■ WHAT IS REQUIRED ■
Whenever a line in the entries includes the word "from", copy that line out.

■ SUPPLIED RECORDS ■

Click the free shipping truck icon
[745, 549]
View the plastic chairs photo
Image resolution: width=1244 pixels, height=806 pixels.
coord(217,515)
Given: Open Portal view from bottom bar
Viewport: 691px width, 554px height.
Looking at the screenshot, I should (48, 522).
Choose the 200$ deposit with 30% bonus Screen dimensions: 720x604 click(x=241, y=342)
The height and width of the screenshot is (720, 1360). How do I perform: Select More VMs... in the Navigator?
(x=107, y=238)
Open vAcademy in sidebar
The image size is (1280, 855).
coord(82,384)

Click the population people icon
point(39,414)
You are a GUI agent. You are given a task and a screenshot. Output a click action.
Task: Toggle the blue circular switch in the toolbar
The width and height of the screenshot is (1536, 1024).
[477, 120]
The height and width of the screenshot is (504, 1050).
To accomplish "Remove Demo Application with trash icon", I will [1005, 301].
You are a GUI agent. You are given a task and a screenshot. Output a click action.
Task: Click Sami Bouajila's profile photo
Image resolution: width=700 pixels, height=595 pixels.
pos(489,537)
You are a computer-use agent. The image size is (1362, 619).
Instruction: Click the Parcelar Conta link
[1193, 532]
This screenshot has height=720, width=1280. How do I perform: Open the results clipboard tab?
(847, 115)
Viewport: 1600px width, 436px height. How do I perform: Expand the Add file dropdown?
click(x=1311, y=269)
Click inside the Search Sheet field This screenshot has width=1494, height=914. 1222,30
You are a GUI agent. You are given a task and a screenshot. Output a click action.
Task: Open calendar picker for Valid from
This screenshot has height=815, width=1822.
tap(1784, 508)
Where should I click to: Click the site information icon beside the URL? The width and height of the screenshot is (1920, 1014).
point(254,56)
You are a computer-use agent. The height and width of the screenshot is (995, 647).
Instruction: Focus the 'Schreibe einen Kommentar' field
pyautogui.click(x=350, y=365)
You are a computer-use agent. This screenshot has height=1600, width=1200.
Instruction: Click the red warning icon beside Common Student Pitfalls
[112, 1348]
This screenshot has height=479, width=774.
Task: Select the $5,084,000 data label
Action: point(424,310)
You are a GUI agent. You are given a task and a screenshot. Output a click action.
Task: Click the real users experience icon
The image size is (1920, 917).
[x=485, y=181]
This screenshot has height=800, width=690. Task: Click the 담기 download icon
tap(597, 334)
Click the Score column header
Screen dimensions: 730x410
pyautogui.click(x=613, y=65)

■ REPLY ■
Given: Open Portal view from bottom bar
Task: Open calendar picker for Valid from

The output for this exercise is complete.